If so, you’re a bit behind. In 2016, the Department of Health and Human Services (HHS) put out an ambitious set of goals for HAIs by 2020. This includes reducing catheter-associated urinary tract infections (CAUTI) and central line–associated bloodstream infections (CLABSI) by 50%. 

With two years left before the deadline, facilities should consider investing in ways to prevent HAIs—particularly given that CAUTIs can cost up to $10,000 per patient

Prevention is a challenge, but it can be done. In just two years, Saint Anthony Hospital in Chicago faced down HAIs, cutting its HAI rate by 90% and saving itself $498,000. The hospital even won the Illinois Health and Hospital Association’s (IHA) “Innovation Challenge: Partners in Progress Award.” 

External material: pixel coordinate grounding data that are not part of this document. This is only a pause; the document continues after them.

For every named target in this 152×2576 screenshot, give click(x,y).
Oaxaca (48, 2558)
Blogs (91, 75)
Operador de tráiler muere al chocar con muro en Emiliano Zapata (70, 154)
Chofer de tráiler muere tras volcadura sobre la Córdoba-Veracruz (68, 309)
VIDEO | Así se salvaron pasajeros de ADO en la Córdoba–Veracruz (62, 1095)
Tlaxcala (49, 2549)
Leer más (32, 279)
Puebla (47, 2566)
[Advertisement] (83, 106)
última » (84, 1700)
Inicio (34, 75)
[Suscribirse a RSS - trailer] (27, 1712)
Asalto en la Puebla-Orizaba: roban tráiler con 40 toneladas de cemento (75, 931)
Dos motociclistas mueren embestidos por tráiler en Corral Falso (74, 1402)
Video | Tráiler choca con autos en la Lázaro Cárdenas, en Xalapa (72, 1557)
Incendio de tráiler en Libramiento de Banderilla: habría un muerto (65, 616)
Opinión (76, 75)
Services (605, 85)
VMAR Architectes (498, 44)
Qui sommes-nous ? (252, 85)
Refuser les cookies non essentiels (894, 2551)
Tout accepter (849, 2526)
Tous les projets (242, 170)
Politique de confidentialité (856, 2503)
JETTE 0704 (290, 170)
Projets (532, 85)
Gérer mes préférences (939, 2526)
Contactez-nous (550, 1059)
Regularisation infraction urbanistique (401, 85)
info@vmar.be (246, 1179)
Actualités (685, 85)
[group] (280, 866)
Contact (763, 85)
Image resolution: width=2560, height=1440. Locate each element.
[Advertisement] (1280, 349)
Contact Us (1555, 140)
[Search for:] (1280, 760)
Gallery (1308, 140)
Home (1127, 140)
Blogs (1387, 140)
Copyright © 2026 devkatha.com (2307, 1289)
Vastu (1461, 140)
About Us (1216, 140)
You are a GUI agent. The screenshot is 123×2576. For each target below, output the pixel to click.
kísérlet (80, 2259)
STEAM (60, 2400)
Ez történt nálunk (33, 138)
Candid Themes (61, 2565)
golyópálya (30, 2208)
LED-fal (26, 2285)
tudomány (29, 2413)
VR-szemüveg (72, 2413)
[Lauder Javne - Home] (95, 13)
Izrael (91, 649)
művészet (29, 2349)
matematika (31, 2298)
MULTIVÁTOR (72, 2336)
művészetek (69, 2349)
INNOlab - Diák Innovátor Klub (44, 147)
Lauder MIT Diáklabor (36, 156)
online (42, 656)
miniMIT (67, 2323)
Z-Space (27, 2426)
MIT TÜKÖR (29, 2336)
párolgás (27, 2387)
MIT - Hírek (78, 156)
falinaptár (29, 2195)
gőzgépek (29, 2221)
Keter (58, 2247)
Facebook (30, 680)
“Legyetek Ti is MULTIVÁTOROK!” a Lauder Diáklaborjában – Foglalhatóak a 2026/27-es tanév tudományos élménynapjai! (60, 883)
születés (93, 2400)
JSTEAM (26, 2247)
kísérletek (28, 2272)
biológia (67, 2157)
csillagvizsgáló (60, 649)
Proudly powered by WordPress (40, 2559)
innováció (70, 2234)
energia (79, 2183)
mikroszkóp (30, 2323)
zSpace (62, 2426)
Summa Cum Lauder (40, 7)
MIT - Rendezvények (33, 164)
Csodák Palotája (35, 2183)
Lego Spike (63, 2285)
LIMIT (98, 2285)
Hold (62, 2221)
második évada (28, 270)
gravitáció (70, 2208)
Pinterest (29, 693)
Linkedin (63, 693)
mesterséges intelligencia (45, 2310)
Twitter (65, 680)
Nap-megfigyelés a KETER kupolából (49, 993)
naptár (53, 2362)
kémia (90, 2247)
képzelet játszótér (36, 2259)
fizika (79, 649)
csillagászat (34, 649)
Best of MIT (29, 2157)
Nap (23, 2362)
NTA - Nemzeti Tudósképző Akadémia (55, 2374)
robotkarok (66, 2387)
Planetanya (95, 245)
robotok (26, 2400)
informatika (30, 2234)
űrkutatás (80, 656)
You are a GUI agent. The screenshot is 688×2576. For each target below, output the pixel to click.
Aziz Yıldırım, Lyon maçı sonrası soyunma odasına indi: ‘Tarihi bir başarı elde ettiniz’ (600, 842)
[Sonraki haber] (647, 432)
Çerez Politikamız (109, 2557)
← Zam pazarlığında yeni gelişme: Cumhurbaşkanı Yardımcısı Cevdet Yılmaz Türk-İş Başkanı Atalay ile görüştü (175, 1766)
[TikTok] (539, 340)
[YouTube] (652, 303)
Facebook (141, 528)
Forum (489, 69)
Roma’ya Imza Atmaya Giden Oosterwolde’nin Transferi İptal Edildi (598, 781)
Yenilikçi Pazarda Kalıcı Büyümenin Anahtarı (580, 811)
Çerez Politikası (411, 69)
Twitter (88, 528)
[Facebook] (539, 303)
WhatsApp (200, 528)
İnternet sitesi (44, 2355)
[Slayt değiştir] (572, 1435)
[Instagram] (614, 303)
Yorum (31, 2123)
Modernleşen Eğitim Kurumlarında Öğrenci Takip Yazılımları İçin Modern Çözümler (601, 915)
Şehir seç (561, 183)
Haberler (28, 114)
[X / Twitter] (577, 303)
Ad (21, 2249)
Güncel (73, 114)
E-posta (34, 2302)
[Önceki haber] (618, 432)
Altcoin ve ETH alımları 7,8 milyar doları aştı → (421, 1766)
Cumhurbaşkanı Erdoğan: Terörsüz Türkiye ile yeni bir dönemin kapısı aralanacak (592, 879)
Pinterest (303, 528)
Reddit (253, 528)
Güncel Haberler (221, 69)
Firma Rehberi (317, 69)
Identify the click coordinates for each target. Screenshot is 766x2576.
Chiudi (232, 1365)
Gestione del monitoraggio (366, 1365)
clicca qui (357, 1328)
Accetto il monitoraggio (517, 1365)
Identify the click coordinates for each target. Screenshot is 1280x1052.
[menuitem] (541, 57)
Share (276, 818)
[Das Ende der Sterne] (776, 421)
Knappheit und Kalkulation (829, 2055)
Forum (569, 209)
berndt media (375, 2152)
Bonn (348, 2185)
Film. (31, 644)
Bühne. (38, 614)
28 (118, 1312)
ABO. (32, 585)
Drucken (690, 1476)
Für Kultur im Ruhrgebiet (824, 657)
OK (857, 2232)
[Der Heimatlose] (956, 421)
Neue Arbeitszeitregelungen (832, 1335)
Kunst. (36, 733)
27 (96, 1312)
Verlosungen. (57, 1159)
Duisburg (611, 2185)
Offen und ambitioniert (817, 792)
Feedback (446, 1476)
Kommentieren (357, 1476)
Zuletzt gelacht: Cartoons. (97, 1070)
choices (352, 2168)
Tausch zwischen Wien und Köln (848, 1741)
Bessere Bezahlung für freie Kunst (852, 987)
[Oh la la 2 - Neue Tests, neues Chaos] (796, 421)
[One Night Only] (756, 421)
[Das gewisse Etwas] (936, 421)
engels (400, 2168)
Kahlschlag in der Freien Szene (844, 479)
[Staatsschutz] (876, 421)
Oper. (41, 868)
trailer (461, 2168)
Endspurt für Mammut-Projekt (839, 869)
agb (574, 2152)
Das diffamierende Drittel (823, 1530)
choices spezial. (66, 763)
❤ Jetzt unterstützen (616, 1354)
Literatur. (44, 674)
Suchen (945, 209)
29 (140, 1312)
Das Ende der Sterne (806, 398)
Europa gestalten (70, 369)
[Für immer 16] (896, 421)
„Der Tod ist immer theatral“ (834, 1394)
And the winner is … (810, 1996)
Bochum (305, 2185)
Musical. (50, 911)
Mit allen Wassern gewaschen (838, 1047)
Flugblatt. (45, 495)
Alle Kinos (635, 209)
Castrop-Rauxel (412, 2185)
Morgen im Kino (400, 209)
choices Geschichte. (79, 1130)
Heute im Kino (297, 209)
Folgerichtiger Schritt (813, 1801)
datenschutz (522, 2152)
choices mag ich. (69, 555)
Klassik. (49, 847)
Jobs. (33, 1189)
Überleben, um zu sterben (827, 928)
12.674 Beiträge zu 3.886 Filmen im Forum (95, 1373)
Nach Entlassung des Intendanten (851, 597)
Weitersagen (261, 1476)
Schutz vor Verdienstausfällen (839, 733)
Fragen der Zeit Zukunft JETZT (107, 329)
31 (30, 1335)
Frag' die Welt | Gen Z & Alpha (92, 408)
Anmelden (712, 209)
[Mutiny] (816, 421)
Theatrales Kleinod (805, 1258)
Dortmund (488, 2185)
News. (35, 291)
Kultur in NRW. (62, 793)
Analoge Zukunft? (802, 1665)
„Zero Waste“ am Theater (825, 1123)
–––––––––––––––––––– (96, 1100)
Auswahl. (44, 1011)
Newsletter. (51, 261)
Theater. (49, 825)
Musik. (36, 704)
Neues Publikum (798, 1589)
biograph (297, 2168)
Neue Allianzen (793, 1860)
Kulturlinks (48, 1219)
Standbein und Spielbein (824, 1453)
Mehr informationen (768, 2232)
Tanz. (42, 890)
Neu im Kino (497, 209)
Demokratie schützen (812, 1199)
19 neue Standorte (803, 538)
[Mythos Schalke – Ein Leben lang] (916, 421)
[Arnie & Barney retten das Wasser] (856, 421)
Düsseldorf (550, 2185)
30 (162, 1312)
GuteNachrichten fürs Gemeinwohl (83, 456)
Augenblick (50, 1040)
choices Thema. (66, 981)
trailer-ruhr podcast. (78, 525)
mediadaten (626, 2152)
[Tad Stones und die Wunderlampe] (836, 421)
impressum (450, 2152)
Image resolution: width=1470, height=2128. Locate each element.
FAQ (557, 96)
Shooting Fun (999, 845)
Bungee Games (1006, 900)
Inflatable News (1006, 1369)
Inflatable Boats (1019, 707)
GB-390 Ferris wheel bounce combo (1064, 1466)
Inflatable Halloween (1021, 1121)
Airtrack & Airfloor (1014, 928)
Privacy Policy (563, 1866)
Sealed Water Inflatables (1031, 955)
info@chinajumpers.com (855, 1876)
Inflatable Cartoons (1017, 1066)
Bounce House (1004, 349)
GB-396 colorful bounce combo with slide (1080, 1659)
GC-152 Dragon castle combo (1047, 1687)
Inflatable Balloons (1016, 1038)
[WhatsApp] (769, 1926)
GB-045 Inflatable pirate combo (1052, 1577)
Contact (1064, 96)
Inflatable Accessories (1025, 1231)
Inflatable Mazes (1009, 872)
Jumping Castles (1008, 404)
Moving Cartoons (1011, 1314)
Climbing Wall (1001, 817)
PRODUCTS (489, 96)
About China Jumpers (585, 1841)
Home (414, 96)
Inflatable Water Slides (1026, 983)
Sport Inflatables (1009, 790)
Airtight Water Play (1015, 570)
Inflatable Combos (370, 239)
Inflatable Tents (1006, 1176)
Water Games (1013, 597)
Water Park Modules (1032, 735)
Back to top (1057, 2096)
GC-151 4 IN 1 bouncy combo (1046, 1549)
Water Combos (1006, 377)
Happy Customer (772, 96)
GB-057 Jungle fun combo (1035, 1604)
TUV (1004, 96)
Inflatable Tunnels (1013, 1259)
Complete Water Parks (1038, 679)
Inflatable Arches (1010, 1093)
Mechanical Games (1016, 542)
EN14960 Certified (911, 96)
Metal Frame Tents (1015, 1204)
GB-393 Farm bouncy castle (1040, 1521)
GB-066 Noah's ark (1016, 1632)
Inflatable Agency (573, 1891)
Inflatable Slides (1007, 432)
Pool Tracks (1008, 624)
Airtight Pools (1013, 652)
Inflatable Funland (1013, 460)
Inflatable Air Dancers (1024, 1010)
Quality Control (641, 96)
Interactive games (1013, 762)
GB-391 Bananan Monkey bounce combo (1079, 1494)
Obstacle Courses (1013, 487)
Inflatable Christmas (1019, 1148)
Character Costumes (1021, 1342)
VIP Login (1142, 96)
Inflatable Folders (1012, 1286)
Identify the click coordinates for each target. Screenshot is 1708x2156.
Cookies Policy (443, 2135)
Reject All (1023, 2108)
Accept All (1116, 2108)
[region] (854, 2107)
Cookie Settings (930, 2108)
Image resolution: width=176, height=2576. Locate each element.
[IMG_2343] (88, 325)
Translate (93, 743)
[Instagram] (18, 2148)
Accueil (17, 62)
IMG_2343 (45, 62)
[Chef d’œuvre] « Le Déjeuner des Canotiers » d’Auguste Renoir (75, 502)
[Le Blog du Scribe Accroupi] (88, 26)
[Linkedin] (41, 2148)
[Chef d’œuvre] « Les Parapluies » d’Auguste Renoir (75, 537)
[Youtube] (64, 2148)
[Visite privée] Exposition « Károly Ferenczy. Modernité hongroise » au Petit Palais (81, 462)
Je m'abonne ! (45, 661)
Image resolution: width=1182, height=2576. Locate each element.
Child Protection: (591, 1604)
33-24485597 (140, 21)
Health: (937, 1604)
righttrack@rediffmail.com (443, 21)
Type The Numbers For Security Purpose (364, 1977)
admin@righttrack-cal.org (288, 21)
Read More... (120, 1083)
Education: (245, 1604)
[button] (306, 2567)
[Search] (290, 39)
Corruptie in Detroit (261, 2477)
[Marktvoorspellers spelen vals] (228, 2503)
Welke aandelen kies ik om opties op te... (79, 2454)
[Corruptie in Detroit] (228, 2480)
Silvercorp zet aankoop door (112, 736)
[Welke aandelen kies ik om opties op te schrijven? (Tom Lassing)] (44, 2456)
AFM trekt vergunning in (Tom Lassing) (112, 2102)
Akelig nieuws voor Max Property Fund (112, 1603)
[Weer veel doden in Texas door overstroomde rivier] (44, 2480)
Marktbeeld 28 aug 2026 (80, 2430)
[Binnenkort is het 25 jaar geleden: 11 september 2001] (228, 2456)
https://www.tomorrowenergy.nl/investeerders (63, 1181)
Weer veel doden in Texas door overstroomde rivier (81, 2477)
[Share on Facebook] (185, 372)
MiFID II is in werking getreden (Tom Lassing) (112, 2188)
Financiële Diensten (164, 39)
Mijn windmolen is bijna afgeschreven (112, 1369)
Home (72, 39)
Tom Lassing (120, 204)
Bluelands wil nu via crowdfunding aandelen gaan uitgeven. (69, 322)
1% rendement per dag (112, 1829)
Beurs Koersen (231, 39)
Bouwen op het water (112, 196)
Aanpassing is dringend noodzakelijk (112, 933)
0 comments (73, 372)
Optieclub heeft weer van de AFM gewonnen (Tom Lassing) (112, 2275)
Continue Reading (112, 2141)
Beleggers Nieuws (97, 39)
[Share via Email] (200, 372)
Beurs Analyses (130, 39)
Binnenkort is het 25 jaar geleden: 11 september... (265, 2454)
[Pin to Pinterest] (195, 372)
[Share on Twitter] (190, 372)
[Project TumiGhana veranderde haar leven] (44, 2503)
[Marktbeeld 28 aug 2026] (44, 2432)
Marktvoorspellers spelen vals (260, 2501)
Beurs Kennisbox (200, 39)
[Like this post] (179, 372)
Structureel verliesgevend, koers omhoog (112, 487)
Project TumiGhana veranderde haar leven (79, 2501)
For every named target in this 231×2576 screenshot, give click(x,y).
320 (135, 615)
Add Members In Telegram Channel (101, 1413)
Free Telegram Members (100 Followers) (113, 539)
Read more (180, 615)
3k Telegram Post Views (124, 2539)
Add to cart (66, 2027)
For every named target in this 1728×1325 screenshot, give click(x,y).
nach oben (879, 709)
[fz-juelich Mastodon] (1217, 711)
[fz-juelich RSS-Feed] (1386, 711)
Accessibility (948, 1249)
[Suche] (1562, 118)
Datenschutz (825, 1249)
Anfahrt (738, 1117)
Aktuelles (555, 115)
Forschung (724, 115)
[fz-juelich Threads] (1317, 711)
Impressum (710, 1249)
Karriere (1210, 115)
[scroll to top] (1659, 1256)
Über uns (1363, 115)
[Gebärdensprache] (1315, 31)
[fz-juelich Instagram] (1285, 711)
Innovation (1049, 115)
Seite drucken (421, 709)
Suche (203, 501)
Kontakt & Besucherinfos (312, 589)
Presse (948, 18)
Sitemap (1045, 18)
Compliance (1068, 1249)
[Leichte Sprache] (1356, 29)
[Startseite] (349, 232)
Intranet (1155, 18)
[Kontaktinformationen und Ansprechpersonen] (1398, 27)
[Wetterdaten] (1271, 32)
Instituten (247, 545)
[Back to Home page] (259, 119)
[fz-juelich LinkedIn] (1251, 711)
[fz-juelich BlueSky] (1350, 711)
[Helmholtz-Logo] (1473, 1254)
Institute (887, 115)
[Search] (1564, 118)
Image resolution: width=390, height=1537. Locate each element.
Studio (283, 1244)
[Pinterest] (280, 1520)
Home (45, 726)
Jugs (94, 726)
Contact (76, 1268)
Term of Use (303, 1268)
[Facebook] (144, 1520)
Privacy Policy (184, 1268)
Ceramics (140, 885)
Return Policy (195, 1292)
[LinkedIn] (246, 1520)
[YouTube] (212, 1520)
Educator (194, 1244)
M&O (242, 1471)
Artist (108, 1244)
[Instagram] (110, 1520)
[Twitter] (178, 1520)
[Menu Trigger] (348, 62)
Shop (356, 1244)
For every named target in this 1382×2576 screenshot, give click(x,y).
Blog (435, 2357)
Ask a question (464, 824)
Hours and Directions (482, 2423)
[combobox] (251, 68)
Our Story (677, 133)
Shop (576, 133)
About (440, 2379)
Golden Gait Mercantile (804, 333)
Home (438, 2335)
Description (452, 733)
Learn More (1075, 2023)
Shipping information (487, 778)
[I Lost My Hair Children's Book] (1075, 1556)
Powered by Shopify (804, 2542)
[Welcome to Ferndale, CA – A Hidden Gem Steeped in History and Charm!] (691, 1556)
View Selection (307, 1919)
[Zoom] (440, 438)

How did the facility make such tremendous strides in infection control (IC)? Short answer: daily interdisciplinary safety huddles (DISH).

While most hospitals conduct safety huddles, what makes DISH different is that participation is hospitalwide. Representatives from all different departments (security, nursing, emergency services, IC, etc.) meet every morning for a 15-minute daily briefing. 

Alfredo Mena Lora, MD, Saint Anthony’s medical director of IC, says DISH is just one aspect of the facility’s HAI reduction program, but it’s an important part.